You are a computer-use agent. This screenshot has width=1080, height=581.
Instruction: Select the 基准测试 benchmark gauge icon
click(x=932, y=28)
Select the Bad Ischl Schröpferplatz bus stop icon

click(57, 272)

PROBLEM TO SOLVE → The output should be the entire listing, exactly as it is.

TASK OUTPUT →
You are a computer-use agent. This screenshot has width=1080, height=581.
Instruction: Select the 基准测试 benchmark gauge icon
click(x=932, y=28)
Select the Bad Ischl Schröpferplatz bus stop icon

click(57, 272)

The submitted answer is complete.